## Activity
Extract every line below that contains the word "screenshot".
-----
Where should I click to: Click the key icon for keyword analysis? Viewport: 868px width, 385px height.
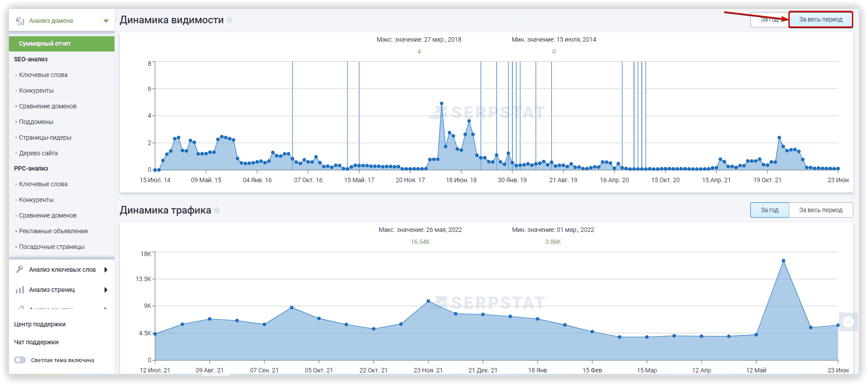pyautogui.click(x=20, y=269)
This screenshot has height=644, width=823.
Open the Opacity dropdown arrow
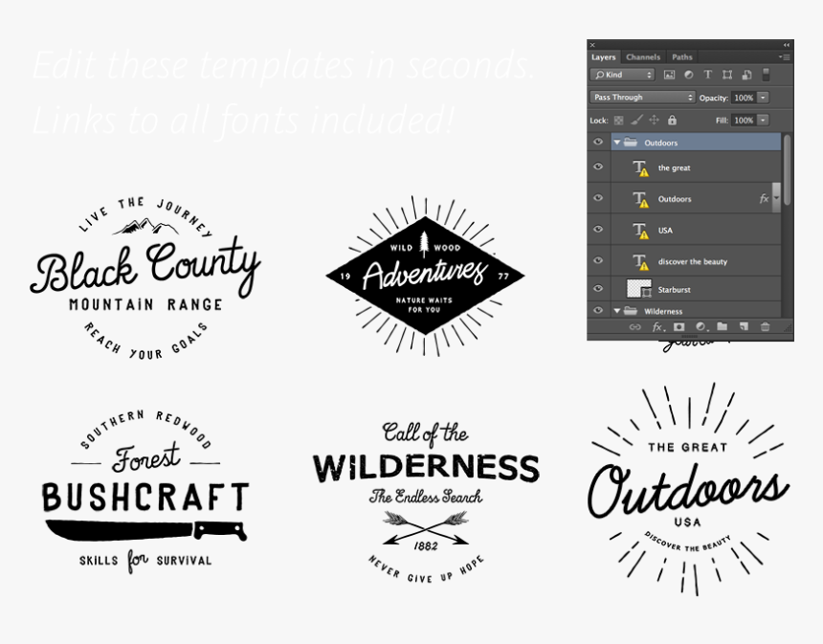tap(763, 97)
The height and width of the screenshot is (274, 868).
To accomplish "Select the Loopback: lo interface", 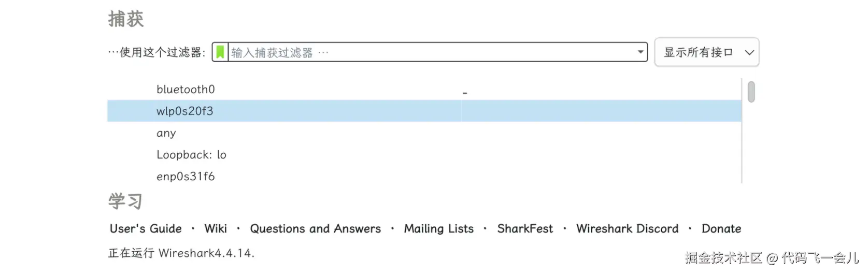I will pyautogui.click(x=191, y=155).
-----
## Output below
This screenshot has height=644, width=823.
The height and width of the screenshot is (274, 868).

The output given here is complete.